* WHAT TO PRODUCE *
Give the material as a numbered list, starting with its first line and going on through the line with "Mehr Infos (498, 106)". Leave out blank lines, and stop at that line.

* Dataset records *
-.-.-
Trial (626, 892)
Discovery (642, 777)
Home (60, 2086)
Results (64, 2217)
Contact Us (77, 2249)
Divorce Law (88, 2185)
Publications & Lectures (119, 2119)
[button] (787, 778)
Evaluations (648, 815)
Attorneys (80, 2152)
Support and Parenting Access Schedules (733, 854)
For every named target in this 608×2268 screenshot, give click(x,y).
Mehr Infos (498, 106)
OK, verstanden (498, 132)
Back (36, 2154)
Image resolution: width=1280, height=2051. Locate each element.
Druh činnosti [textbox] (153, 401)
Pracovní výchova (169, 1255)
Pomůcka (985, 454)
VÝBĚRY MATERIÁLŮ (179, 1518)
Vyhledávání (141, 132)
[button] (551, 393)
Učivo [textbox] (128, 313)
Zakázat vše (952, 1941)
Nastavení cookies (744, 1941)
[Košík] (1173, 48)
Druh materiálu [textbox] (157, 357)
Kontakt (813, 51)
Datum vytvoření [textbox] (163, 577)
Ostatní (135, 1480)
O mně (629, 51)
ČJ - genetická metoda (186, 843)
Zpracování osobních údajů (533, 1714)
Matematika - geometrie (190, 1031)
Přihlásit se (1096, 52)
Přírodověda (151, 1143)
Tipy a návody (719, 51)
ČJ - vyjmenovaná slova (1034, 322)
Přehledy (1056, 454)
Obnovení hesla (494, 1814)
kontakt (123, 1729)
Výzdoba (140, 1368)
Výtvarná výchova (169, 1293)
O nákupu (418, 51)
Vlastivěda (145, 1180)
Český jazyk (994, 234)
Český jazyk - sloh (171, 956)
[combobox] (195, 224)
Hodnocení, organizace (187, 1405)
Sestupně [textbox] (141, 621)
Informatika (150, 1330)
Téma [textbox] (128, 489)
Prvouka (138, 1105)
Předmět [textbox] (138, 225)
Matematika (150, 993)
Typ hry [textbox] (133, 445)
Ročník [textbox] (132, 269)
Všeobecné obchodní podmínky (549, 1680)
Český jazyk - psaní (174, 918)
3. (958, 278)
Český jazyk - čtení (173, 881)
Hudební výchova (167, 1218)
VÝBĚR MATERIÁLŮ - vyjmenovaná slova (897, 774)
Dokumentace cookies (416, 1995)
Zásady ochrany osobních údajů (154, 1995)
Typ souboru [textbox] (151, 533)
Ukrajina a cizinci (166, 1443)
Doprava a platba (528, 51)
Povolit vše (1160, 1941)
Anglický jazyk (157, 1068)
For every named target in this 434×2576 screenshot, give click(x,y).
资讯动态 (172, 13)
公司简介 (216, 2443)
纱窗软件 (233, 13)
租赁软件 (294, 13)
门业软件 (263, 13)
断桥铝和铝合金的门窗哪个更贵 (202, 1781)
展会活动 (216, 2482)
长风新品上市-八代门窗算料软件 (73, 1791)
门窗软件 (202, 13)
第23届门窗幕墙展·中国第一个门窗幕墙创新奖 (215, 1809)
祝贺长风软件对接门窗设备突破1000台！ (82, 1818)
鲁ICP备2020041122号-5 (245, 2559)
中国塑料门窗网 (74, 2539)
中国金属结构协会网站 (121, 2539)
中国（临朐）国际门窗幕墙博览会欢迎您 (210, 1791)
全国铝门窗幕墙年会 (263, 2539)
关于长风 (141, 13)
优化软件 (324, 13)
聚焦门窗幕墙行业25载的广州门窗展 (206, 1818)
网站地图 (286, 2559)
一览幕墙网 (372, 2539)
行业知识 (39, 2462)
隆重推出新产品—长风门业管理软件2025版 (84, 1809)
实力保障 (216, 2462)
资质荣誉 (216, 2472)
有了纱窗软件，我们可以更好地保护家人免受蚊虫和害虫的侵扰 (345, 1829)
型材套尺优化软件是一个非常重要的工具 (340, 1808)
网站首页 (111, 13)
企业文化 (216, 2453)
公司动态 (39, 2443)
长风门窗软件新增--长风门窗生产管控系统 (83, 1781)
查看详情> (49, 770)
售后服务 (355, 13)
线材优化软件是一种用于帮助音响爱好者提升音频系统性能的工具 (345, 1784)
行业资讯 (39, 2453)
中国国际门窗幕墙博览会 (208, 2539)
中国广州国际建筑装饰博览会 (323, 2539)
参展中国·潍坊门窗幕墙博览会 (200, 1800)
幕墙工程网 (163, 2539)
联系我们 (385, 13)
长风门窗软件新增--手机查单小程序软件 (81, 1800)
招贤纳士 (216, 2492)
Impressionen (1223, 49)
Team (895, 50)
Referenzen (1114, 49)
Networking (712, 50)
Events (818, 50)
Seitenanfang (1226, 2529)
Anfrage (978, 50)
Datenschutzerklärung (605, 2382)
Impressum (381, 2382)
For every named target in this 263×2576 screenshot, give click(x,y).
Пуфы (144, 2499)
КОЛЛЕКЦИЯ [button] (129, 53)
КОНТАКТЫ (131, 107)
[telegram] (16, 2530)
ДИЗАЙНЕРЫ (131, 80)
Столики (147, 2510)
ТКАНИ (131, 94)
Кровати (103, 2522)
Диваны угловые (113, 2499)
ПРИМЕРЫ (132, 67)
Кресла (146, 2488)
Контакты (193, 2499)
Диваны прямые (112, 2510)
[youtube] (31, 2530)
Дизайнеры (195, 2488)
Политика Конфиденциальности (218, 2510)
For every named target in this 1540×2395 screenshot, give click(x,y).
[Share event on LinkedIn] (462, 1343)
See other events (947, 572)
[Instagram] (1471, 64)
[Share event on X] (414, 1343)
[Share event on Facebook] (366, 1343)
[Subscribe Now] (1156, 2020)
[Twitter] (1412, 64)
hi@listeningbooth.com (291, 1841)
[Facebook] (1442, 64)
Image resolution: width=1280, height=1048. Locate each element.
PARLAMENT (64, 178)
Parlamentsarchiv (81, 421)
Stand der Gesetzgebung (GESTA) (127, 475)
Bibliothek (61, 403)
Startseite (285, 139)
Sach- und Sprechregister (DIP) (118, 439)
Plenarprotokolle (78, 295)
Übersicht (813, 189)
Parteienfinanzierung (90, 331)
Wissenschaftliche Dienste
-.-.-
* FINISHED EXERCISE *
1. Trial (626, 892)
2. Discovery (642, 777)
3. Home (60, 2086)
4. Results (64, 2217)
5. Contact Us (77, 2249)
6. Divorce Law (88, 2185)
7. Publications & Lectures (119, 2119)
8. [button] (787, 778)
9. Evaluations (648, 815)
10. Attorneys (80, 2152)
11. Support and Parenting Access Schedules (733, 854)
12. For every named target in this 608×2268 screenshot, give click(x,y).
13. Mehr Infos (498, 106)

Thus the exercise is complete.